Task description> Render the rows below as a Markdown table with two columns, Line No and Text. Give each row its number and its wording, and omit blank lines.
— start —
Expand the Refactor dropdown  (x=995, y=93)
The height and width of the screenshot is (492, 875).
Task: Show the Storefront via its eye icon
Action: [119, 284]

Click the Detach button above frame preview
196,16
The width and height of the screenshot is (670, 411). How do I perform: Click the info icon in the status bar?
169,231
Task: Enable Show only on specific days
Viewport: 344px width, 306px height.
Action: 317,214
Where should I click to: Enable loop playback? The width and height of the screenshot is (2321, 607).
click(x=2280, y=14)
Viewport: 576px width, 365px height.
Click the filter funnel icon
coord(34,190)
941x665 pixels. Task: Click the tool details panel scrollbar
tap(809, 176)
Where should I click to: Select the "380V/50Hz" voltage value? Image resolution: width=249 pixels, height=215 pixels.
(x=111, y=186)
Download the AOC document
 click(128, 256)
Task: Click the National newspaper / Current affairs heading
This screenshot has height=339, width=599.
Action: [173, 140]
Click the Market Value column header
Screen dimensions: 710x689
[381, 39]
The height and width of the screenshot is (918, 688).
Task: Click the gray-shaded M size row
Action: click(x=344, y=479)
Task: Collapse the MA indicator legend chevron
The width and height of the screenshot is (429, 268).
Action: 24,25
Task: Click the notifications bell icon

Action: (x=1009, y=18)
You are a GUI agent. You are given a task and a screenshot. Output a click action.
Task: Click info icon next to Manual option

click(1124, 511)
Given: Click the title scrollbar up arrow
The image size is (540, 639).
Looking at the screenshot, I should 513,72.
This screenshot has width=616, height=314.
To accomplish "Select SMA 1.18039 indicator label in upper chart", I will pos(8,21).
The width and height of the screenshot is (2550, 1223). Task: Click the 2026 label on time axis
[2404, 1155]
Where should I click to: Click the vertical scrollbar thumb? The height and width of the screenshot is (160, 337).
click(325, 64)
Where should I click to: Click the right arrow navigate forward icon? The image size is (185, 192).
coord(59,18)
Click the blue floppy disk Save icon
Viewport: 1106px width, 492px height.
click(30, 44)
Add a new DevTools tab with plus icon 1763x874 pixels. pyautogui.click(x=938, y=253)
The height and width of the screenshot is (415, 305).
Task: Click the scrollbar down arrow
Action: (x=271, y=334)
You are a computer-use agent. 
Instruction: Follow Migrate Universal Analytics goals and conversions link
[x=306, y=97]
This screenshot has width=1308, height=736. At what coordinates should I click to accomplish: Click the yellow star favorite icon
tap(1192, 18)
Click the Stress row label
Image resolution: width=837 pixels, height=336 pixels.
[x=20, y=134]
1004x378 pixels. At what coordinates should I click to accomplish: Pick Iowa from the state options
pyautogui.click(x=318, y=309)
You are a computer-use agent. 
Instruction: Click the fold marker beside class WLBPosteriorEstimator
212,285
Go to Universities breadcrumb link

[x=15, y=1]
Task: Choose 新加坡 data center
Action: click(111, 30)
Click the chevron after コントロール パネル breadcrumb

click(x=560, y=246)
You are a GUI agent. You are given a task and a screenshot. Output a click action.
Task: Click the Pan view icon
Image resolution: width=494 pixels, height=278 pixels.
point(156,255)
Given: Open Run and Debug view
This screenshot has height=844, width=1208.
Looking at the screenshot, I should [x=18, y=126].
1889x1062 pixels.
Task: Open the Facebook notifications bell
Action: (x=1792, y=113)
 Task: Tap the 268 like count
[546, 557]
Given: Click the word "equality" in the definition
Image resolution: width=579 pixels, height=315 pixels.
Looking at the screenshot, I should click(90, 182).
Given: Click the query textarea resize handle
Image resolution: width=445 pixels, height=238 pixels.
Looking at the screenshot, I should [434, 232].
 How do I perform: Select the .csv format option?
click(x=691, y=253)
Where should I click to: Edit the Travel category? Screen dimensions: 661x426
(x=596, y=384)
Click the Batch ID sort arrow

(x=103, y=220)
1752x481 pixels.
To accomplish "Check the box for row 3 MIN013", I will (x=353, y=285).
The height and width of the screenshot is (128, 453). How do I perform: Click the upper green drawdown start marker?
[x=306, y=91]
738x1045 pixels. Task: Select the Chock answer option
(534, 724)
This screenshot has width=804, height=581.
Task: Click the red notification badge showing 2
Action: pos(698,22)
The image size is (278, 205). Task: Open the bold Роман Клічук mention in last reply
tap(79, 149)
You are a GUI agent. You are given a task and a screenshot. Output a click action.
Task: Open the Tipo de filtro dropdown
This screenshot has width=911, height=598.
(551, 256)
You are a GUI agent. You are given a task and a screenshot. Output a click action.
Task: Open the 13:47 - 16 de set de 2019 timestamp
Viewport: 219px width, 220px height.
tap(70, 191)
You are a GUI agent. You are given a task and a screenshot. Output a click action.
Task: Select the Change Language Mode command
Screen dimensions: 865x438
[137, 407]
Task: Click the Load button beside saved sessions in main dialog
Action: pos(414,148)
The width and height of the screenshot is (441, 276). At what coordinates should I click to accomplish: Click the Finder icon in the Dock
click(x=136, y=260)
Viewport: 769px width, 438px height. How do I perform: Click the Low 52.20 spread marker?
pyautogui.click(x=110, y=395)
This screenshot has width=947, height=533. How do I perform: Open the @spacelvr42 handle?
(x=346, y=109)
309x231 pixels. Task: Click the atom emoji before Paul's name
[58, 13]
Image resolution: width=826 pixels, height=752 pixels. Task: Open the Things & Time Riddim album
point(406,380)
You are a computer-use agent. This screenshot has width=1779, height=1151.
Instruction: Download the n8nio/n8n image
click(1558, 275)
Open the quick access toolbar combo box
— end —
Solution for this task>
| Line No | Text |
|---|---|
| 1 | Expand the Refactor dropdown  (x=995, y=93) |
| 2 | The height and width of the screenshot is (492, 875). |
| 3 | Task: Show the Storefront via its eye icon |
| 4 | Action: [119, 284] |
| 5 | Click the Detach button above frame preview |
| 6 | 196,16 |
| 7 | The width and height of the screenshot is (670, 411). How do I perform: Click the info icon in the status bar? |
| 8 | 169,231 |
| 9 | Task: Enable Show only on specific days |
| 10 | Viewport: 344px width, 306px height. |
| 11 | Action: 317,214 |
| 12 | Where should I click to: Enable loop playback? The width and height of the screenshot is (2321, 607). |
| 13 | click(x=2280, y=14) |
| 14 | Viewport: 576px width, 365px height. |
| 15 | Click the filter funnel icon |
| 16 | coord(34,190) |
| 17 | 941x665 pixels. Task: Click the tool details panel scrollbar |
| 18 | tap(809, 176) |
| 19 | Where should I click to: Select the "380V/50Hz" voltage value? Image resolution: width=249 pixels, height=215 pixels. |
| 20 | (x=111, y=186) |
| 21 | Download the AOC document |
| 22 |  click(128, 256) |
| 23 | Task: Click the National newspaper / Current affairs heading |
| 24 | This screenshot has height=339, width=599. |
| 25 | Action: [173, 140] |
| 26 | Click the Market Value column header |
| 27 | Screen dimensions: 710x689 |
| 28 | [381, 39] |
| 29 | The height and width of the screenshot is (918, 688). |
| 30 | Task: Click the gray-shaded M size row |
| 31 | Action: click(x=344, y=479) |
| 32 | Task: Collapse the MA indicator legend chevron |
| 33 | The width and height of the screenshot is (429, 268). |
| 34 | Action: 24,25 |
| 35 | Task: Click the notifications bell icon |
| 36 | Action: (x=1009, y=18) |
| 37 | You are a GUI agent. You are given a task and a screenshot. Output a click action. |
| 38 | Task: Click info icon next to Manual option |
| 39 | click(1124, 511) |
| 40 | Given: Click the title scrollbar up arrow |
| 41 | The image size is (540, 639). |
| 42 | Looking at the screenshot, I should 513,72. |
| 43 | This screenshot has width=616, height=314. |
| 44 | To accomplish "Select SMA 1.18039 indicator label in upper chart", I will pos(8,21). |
| 45 | The width and height of the screenshot is (2550, 1223). Task: Click the 2026 label on time axis |
| 46 | [2404, 1155] |
| 47 | Where should I click to: Click the vertical scrollbar thumb? The height and width of the screenshot is (160, 337). |
| 48 | click(325, 64) |
| 49 | Where should I click to: Click the right arrow navigate forward icon? The image size is (185, 192). |
| 50 | coord(59,18) |
| 51 | Click the blue floppy disk Save icon |
| 52 | Viewport: 1106px width, 492px height. |
| 53 | click(30, 44) |
| 54 | Add a new DevTools tab with plus icon 1763x874 pixels. pyautogui.click(x=938, y=253) |
| 55 | The height and width of the screenshot is (415, 305). |
| 56 | Task: Click the scrollbar down arrow |
| 57 | Action: (x=271, y=334) |
| 58 | You are a computer-use agent.  |
| 59 | Instruction: Follow Migrate Universal Analytics goals and conversions link |
| 60 | [x=306, y=97] |
| 61 | This screenshot has width=1308, height=736. At what coordinates should I click to accomplish: Click the yellow star favorite icon |
| 62 | tap(1192, 18) |
| 63 | Click the Stress row label |
| 64 | Image resolution: width=837 pixels, height=336 pixels. |
| 65 | [x=20, y=134] |
| 66 | 1004x378 pixels. At what coordinates should I click to accomplish: Pick Iowa from the state options |
| 67 | pyautogui.click(x=318, y=309) |
| 68 | You are a computer-use agent.  |
| 69 | Instruction: Click the fold marker beside class WLBPosteriorEstimator |
| 70 | 212,285 |
| 71 | Go to Universities breadcrumb link |
| 72 | [x=15, y=1] |
| 73 | Task: Choose 新加坡 data center |
| 74 | Action: click(111, 30) |
| 75 | Click the chevron after コントロール パネル breadcrumb |
| 76 | click(x=560, y=246) |
| 77 | You are a GUI agent. You are given a task and a screenshot. Output a click action. |
| 78 | Task: Click the Pan view icon |
| 79 | Image resolution: width=494 pixels, height=278 pixels. |
| 80 | point(156,255) |
| 81 | Given: Open Run and Debug view |
| 82 | This screenshot has height=844, width=1208. |
| 83 | Looking at the screenshot, I should [x=18, y=126]. |
| 84 | 1889x1062 pixels. |
| 85 | Task: Open the Facebook notifications bell |
| 86 | Action: (x=1792, y=113) |
| 87 |  Task: Tap the 268 like count |
| 88 | [546, 557] |
| 89 | Given: Click the word "equality" in the definition |
| 90 | Image resolution: width=579 pixels, height=315 pixels. |
| 91 | Looking at the screenshot, I should click(90, 182). |
| 92 | Given: Click the query textarea resize handle |
| 93 | Image resolution: width=445 pixels, height=238 pixels. |
| 94 | Looking at the screenshot, I should [434, 232]. |
| 95 |  How do I perform: Select the .csv format option? |
| 96 | click(x=691, y=253) |
| 97 | Where should I click to: Edit the Travel category? Screen dimensions: 661x426 |
| 98 | (x=596, y=384) |
| 99 | Click the Batch ID sort arrow |
| 100 | (x=103, y=220) |
| 101 | 1752x481 pixels. |
| 102 | To accomplish "Check the box for row 3 MIN013", I will (x=353, y=285). |
| 103 | The height and width of the screenshot is (128, 453). How do I perform: Click the upper green drawdown start marker? |
| 104 | [x=306, y=91] |
| 105 | 738x1045 pixels. Task: Select the Chock answer option |
| 106 | (534, 724) |
| 107 | This screenshot has width=804, height=581. |
| 108 | Task: Click the red notification badge showing 2 |
| 109 | Action: pos(698,22) |
| 110 | The image size is (278, 205). Task: Open the bold Роман Клічук mention in last reply |
| 111 | tap(79, 149) |
| 112 | You are a GUI agent. You are given a task and a screenshot. Output a click action. |
| 113 | Task: Open the Tipo de filtro dropdown |
| 114 | This screenshot has width=911, height=598. |
| 115 | (551, 256) |
| 116 | You are a GUI agent. You are given a task and a screenshot. Output a click action. |
| 117 | Task: Open the 13:47 - 16 de set de 2019 timestamp |
| 118 | Viewport: 219px width, 220px height. |
| 119 | tap(70, 191) |
| 120 | You are a GUI agent. You are given a task and a screenshot. Output a click action. |
| 121 | Task: Select the Change Language Mode command |
| 122 | Screen dimensions: 865x438 |
| 123 | [137, 407] |
| 124 | Task: Click the Load button beside saved sessions in main dialog |
| 125 | Action: pos(414,148) |
| 126 | The width and height of the screenshot is (441, 276). At what coordinates should I click to accomplish: Click the Finder icon in the Dock |
| 127 | click(x=136, y=260) |
| 128 | Viewport: 769px width, 438px height. How do I perform: Click the Low 52.20 spread marker? |
| 129 | pyautogui.click(x=110, y=395) |
| 130 | This screenshot has width=947, height=533. How do I perform: Open the @spacelvr42 handle? |
| 131 | (x=346, y=109) |
| 132 | 309x231 pixels. Task: Click the atom emoji before Paul's name |
| 133 | [58, 13] |
| 134 | Image resolution: width=826 pixels, height=752 pixels. Task: Open the Things & Time Riddim album |
| 135 | point(406,380) |
| 136 | You are a computer-use agent. This screenshot has width=1779, height=1151. |
| 137 | Instruction: Download the n8nio/n8n image |
| 138 | click(1558, 275) |
| 139 | Open the quick access toolbar combo box |